(Stored data entries)
▬▬▬
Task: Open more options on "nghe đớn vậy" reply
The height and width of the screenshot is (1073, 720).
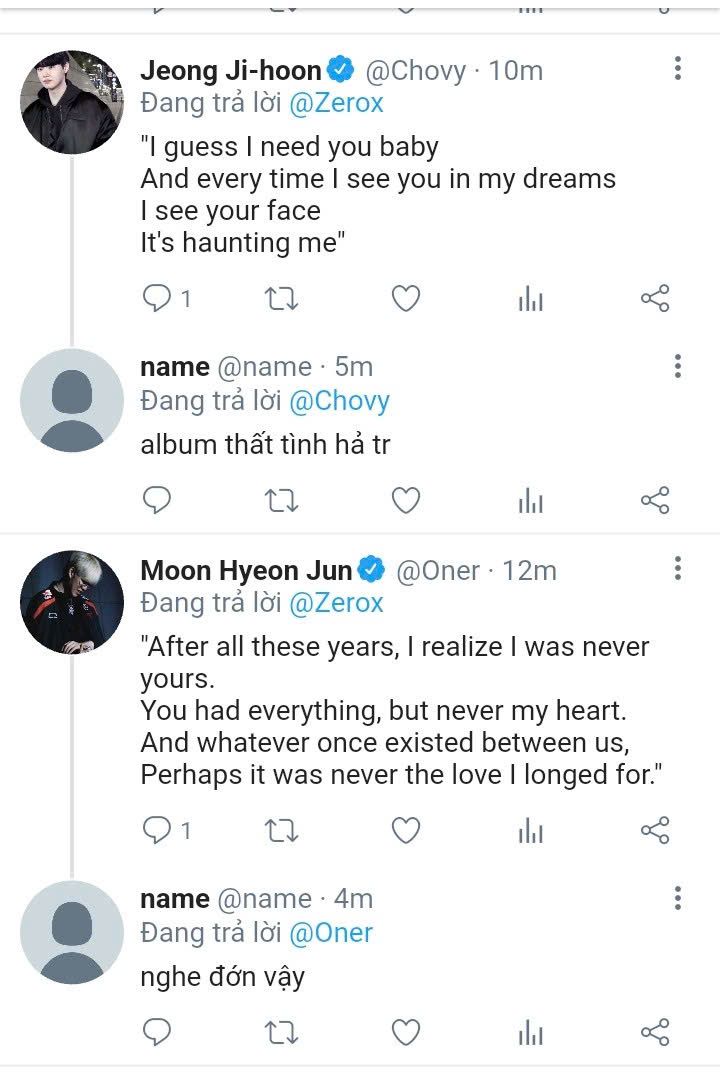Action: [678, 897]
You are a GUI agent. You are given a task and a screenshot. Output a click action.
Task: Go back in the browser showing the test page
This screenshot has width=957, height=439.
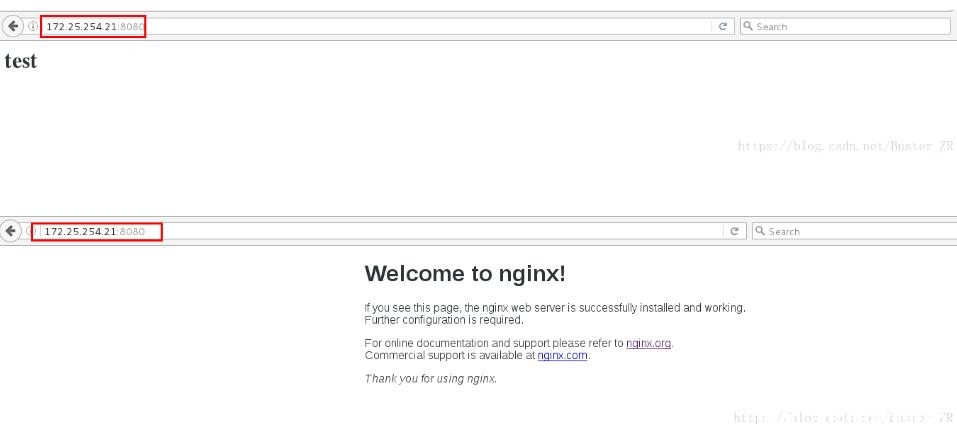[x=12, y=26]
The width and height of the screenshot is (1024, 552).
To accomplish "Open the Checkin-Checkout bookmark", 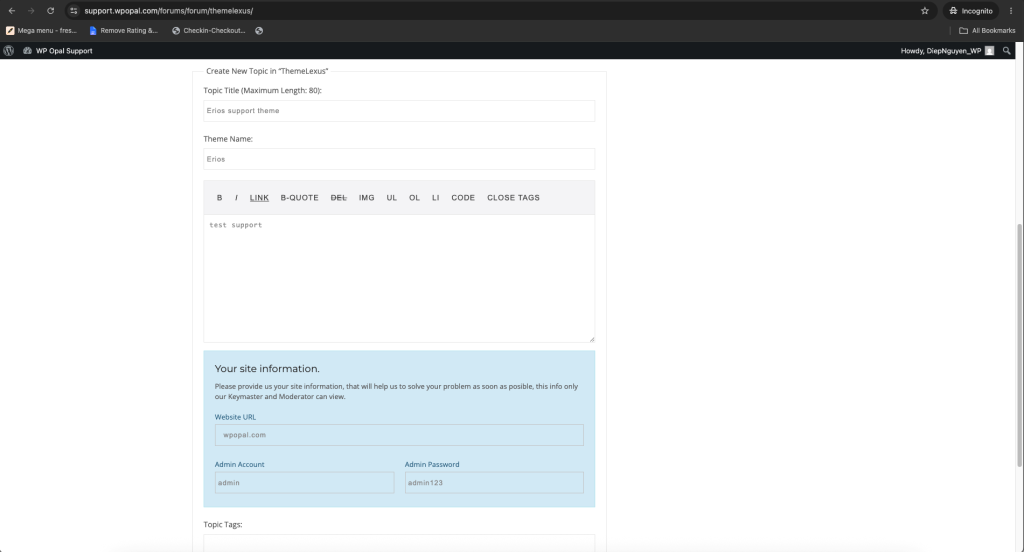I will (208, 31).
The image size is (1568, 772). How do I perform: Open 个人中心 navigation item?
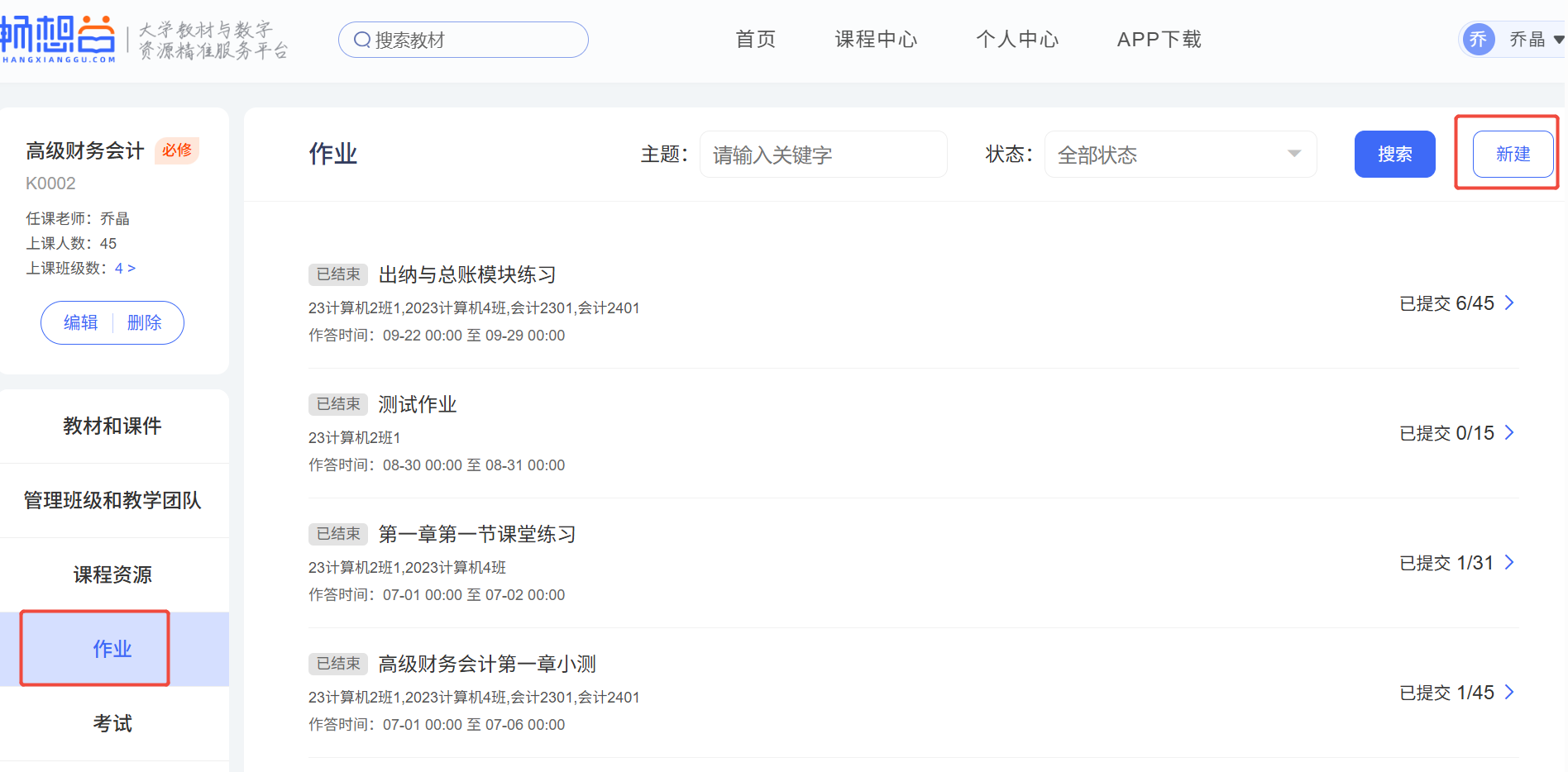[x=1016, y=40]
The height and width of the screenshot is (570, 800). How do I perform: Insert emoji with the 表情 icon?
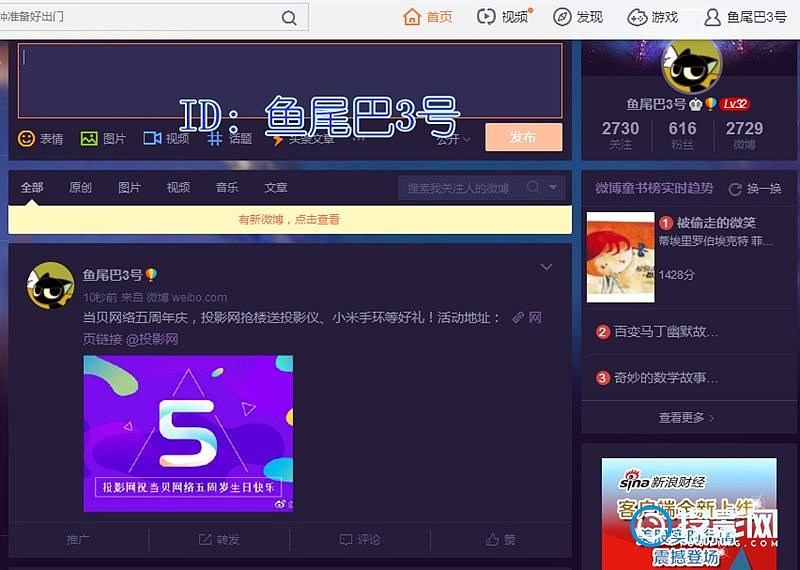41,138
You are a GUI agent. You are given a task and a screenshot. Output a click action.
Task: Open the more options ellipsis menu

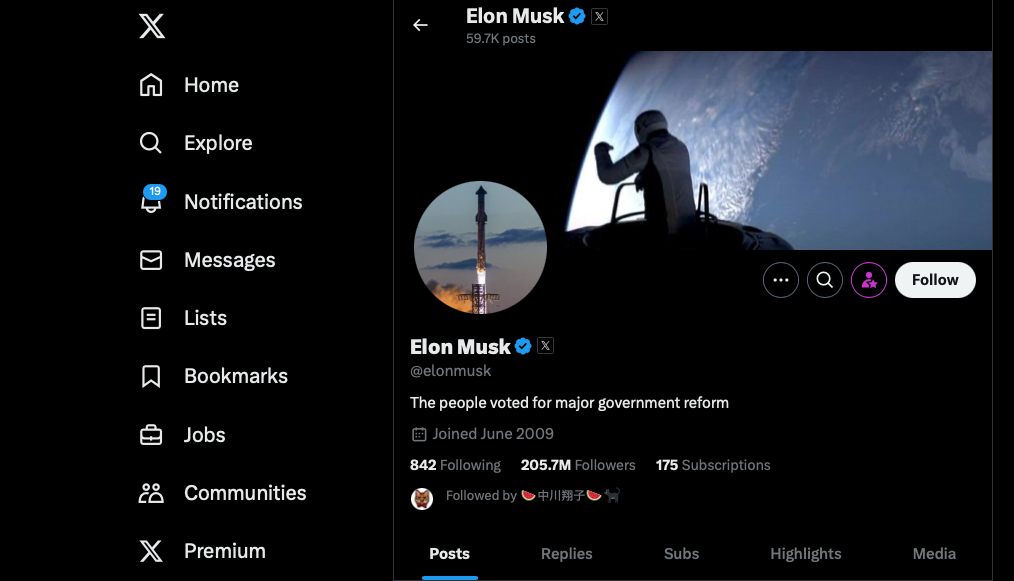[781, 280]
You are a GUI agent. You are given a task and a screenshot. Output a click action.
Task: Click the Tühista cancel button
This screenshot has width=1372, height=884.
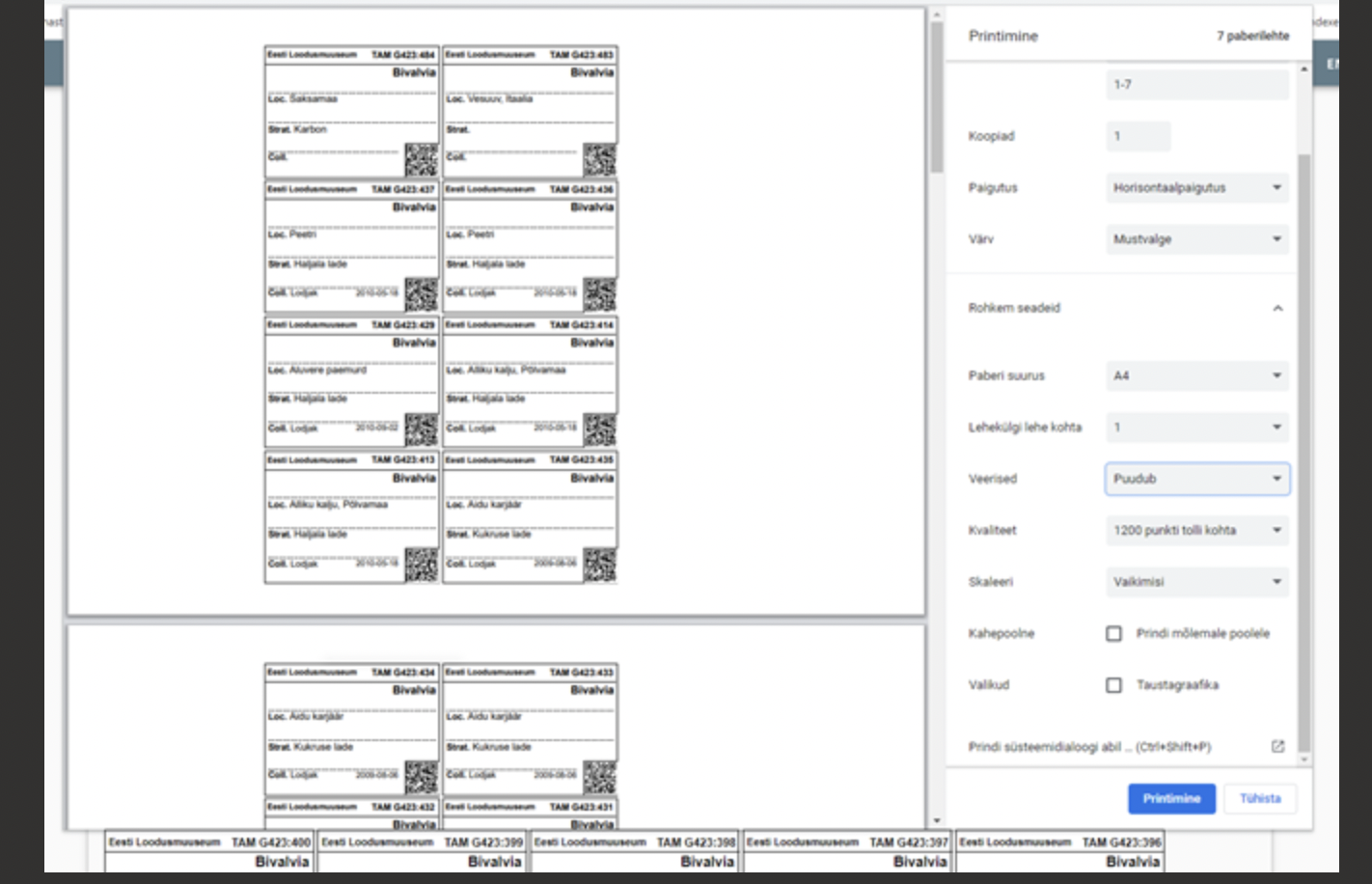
▬▬▬
What you should return is the exact text of every line from the top of the entries through the line with "The width and", pictures removed.

Task: Open more options on "nghe đớn vậy" reply
The height and width of the screenshot is (1073, 720).
Action: [678, 897]
You are a GUI agent. You are given a task and a screenshot. Output a click action.
Task: Go back in the browser showing the test page
This screenshot has width=957, height=439.
[x=12, y=26]
The width and height of the screenshot is (1024, 552).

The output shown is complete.